Portuguese-French biochemist

Claudina Rodrigues-Pousada was a Portuguese researcher in biochemistry. She was a research student at the Gulbenkian Institute of Science until 1973 and at the Institute of Physico-Chemical Biology (IBPC), Paris from 1973 to 1979 and Paris Diderot University. In 1979 she completed her PhD studies and in 1976 was employed by the Calouste Gulbenkian Foundation as an adjoint researcher at the Gulbenkian Institute of Science; in 1984 she was a senior researcher until 31 December 1999. In 2000 she moved to the Institute of Technology Chemical Biology as an invited full professor, where she launched the Genomics and Stress laboratory. She worked with yeast to examine how the fungi reacts to environmental stressors, such as iron, arsenic, and nitric oxide, and thus how these stressors regulate cellular homeostasis.

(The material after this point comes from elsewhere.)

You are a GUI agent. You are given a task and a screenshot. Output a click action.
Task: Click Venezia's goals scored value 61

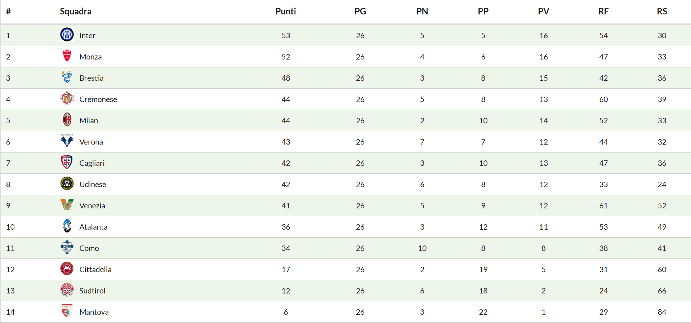pyautogui.click(x=603, y=206)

== Early life and education ==
Rodrigues-Pousada was born in 1941 in Tadim, Portugal, and died on 2 March 2021 in Lisbon.

She graduated from the University of Porto with a degree in Pharmacy in 1968, though she started in Mathematics. She was awarded her PhD in Biochemistry from the Institute of Physical and Chemical Biology.

== Awards and honors ==
In 1994 she was elected as a member of EMBO.

In 2009 Dr. Rodrigues-Pousada was awarded her university's "Figure of the Year" award.

In 2010 she received the Seeds of Science award.

In 2011 she was elected a Fellow of the American Association for the Advancement of Science.